-- Opening Marker --

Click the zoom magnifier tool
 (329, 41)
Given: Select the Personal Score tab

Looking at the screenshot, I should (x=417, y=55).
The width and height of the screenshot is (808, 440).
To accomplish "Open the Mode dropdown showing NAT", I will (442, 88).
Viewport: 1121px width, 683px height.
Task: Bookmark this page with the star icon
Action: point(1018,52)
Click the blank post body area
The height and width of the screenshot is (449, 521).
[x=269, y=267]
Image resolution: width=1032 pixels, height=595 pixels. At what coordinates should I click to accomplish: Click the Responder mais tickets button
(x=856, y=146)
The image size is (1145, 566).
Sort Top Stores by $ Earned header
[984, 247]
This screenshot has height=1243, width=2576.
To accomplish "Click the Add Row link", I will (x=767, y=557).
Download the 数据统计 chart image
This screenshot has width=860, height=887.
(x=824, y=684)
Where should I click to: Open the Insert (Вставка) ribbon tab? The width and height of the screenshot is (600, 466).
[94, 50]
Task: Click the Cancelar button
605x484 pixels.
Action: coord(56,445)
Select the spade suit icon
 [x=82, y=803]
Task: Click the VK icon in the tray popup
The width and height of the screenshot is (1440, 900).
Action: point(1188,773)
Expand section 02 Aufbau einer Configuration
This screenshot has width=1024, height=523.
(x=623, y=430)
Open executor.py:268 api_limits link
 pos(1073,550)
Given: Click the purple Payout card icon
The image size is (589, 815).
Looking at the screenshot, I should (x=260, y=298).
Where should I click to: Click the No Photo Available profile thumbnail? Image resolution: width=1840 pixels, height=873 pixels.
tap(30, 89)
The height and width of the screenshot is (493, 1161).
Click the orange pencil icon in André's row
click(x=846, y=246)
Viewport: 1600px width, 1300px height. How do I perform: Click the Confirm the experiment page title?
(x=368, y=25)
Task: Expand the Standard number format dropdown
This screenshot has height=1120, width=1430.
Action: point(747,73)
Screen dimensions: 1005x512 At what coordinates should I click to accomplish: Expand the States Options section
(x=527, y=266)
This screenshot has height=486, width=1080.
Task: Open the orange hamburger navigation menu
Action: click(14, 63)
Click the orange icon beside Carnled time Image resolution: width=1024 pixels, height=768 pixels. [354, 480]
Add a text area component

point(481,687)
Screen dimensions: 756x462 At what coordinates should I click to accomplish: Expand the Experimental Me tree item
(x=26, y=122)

-- Closing Marker --

Return, word for word, each line from the one that contains "Screen dimensions: 756x462" through the end of the listing above.

Screen dimensions: 756x462 At what coordinates should I click to accomplish: Expand the Experimental Me tree item
(x=26, y=122)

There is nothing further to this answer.